→ **Task to complete**:
Give the lines below again exactly, starting with the line that holds "Task: Click the Cancel button" and going on through the line that holds "Task: Click 删除 to remove the mini program".

(Data records)

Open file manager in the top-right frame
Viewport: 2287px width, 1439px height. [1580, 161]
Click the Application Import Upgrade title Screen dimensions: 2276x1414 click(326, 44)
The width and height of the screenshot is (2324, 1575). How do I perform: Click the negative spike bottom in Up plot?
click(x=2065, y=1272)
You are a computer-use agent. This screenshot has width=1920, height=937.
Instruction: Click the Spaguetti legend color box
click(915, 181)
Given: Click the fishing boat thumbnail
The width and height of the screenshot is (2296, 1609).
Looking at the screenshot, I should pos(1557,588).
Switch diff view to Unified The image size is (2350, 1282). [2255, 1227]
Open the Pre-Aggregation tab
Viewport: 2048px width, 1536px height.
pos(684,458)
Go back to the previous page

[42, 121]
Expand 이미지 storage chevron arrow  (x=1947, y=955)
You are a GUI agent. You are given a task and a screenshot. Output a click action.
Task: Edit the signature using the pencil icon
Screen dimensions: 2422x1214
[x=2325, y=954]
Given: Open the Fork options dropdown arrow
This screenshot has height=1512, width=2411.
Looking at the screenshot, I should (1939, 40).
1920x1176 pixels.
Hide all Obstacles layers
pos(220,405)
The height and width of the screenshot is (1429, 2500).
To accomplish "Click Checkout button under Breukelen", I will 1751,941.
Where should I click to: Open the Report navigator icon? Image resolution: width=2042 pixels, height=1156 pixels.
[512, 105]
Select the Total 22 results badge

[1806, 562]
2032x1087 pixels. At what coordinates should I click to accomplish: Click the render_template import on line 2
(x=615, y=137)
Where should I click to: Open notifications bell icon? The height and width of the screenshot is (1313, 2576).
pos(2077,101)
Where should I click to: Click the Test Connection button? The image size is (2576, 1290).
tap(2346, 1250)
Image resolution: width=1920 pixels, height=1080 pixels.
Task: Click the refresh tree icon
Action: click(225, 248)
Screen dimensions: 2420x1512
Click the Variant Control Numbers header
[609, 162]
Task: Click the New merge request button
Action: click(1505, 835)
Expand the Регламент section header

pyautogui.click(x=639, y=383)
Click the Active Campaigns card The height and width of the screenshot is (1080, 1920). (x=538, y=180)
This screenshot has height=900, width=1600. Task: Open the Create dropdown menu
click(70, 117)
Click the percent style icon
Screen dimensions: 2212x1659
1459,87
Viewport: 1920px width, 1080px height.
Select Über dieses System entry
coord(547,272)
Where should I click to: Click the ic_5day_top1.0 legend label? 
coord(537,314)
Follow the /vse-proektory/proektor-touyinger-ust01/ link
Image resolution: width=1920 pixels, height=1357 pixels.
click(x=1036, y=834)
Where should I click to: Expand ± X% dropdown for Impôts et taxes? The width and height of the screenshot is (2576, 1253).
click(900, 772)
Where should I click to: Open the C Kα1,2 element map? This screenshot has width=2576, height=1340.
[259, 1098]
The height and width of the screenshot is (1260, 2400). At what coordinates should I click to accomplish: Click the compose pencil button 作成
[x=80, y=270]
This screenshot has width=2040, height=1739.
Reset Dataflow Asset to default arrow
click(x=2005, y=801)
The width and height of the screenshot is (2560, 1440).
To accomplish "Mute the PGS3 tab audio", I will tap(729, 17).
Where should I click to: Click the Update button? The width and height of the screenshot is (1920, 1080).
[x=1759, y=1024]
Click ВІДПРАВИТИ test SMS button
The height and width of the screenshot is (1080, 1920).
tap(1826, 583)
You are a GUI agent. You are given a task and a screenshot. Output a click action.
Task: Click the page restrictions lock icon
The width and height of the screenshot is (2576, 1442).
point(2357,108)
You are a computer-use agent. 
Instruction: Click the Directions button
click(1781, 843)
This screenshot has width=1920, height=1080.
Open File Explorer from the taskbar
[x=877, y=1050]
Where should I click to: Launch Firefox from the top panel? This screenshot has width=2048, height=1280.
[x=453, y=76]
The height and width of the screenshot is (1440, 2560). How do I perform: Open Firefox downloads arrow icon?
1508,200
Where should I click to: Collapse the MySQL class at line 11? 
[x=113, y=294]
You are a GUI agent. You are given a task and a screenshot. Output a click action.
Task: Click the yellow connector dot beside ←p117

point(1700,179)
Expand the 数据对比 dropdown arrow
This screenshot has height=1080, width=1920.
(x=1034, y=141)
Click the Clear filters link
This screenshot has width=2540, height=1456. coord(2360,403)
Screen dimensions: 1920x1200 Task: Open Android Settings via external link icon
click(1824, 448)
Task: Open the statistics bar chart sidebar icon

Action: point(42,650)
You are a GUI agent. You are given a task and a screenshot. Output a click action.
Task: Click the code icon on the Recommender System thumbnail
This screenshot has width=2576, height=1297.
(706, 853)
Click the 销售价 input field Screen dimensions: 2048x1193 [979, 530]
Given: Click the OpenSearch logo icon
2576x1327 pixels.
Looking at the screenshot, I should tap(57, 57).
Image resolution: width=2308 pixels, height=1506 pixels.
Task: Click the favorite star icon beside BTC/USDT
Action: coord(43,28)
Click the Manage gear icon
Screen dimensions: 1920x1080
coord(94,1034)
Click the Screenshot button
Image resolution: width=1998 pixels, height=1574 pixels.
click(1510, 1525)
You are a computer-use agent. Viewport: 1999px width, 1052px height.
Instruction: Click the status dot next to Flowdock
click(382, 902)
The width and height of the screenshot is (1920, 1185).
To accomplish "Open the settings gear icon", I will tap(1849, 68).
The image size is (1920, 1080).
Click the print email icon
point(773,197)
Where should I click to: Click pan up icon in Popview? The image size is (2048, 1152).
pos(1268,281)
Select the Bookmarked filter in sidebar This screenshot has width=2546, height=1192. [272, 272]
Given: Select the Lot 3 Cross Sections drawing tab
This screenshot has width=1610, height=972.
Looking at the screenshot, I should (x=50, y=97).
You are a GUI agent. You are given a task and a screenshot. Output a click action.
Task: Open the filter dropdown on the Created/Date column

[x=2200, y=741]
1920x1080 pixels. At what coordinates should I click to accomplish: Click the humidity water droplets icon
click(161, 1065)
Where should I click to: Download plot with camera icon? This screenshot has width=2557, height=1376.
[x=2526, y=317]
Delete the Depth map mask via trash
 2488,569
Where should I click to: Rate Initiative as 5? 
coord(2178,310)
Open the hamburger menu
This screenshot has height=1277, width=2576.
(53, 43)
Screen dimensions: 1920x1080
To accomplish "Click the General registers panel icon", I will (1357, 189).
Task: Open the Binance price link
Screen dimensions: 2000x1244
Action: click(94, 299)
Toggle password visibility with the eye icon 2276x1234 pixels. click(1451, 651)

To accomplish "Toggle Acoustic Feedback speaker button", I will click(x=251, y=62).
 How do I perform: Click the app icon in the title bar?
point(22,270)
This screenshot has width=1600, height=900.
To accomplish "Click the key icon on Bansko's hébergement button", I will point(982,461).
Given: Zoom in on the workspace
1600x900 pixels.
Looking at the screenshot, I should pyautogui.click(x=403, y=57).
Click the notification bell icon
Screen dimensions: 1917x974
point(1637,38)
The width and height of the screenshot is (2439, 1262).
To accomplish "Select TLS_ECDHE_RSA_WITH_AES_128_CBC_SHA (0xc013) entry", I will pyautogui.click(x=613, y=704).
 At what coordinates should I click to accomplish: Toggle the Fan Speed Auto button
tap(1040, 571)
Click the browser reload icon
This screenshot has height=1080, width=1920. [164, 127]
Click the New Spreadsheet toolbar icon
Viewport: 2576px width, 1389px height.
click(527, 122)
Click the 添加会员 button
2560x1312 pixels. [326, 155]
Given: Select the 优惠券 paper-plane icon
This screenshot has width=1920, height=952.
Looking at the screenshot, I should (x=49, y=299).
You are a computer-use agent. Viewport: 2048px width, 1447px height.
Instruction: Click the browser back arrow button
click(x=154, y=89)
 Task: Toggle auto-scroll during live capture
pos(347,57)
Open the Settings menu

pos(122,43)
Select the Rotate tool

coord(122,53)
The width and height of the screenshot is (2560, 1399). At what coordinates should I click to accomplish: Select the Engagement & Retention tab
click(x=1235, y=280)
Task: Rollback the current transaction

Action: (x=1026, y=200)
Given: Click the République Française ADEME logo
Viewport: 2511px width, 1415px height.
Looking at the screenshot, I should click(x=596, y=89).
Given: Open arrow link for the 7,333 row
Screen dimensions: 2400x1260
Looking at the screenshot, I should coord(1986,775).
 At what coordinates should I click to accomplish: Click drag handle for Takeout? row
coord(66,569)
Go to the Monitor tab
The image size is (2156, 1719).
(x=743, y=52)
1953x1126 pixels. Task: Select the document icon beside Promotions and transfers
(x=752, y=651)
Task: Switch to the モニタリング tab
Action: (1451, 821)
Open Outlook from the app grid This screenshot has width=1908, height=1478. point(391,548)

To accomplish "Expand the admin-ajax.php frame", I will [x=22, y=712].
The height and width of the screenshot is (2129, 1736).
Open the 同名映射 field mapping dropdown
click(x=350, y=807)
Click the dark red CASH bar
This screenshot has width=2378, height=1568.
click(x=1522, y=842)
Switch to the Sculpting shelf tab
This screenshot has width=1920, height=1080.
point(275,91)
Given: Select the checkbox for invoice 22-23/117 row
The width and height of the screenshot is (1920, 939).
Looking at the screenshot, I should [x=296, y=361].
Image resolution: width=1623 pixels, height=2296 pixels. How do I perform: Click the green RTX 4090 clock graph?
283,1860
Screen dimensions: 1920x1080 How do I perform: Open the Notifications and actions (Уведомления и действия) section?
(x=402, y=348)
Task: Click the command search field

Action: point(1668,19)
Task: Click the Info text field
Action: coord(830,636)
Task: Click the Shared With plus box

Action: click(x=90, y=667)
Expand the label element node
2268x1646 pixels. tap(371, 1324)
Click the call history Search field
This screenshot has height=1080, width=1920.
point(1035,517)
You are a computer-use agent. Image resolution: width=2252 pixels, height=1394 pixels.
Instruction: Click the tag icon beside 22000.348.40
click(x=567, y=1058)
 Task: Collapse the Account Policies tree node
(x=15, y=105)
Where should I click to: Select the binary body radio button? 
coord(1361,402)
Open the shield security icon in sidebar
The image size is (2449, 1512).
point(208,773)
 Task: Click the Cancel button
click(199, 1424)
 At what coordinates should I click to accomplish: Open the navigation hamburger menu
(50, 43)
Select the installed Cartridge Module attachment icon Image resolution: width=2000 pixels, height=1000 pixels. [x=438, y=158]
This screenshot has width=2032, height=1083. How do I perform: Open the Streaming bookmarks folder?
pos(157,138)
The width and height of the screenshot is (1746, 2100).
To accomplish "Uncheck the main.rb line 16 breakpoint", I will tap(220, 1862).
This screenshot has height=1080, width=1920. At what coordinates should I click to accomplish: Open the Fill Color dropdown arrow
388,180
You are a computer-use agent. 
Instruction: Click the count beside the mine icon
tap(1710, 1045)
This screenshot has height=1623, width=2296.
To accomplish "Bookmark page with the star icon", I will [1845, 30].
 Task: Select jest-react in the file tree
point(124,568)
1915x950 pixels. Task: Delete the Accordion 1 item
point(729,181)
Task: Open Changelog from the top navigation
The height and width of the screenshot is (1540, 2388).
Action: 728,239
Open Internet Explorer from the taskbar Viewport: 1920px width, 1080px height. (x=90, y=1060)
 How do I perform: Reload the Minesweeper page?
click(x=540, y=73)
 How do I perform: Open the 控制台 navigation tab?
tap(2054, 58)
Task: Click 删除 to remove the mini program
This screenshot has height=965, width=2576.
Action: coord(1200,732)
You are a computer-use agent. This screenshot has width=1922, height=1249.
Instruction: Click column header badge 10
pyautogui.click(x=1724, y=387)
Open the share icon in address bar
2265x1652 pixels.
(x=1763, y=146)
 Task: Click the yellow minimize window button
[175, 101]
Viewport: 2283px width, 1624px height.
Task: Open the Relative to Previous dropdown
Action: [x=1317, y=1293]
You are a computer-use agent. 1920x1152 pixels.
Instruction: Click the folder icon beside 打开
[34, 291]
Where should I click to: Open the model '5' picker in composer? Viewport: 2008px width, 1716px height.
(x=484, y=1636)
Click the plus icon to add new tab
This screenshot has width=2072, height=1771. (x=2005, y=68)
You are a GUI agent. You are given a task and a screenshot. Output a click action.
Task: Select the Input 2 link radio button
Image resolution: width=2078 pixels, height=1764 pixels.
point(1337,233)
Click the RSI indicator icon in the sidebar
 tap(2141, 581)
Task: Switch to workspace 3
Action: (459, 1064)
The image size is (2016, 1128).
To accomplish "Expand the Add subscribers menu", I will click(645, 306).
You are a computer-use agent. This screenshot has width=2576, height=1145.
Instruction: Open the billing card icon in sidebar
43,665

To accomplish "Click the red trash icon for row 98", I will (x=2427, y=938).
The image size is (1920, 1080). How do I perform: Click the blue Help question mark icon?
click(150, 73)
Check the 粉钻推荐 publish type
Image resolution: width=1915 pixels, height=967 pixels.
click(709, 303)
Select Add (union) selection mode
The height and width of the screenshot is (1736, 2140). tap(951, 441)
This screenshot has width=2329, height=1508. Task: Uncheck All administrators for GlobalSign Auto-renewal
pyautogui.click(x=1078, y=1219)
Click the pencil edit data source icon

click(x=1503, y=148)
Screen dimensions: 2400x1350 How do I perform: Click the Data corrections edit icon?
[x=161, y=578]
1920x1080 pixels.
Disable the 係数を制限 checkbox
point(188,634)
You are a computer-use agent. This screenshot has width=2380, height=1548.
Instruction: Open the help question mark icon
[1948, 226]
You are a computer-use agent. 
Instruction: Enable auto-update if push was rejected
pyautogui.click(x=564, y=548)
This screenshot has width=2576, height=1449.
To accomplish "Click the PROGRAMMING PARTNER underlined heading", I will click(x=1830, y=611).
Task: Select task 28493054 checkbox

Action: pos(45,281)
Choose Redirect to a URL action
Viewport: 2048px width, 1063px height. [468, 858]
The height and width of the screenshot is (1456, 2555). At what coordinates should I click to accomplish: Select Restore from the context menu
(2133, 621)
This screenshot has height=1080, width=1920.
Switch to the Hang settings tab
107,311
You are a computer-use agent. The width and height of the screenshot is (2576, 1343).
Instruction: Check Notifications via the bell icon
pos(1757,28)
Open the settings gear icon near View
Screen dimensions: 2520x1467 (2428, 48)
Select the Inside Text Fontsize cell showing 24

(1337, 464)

→ **Solution to this problem**:
 Task: Click the Cancel button
click(199, 1424)
 At what coordinates should I click to accomplish: Open the navigation hamburger menu
(50, 43)
Select the installed Cartridge Module attachment icon Image resolution: width=2000 pixels, height=1000 pixels. [x=438, y=158]
This screenshot has width=2032, height=1083. How do I perform: Open the Streaming bookmarks folder?
pos(157,138)
The width and height of the screenshot is (1746, 2100).
To accomplish "Uncheck the main.rb line 16 breakpoint", I will tap(220, 1862).
This screenshot has height=1080, width=1920. At what coordinates should I click to accomplish: Open the Fill Color dropdown arrow
388,180
You are a computer-use agent. 
Instruction: Click the count beside the mine icon
tap(1710, 1045)
This screenshot has height=1623, width=2296.
To accomplish "Bookmark page with the star icon", I will [1845, 30].
 Task: Select jest-react in the file tree
point(124,568)
1915x950 pixels. Task: Delete the Accordion 1 item
point(729,181)
Task: Open Changelog from the top navigation
The height and width of the screenshot is (1540, 2388).
Action: 728,239
Open Internet Explorer from the taskbar Viewport: 1920px width, 1080px height. (x=90, y=1060)
 How do I perform: Reload the Minesweeper page?
click(x=540, y=73)
 How do I perform: Open the 控制台 navigation tab?
tap(2054, 58)
Task: Click 删除 to remove the mini program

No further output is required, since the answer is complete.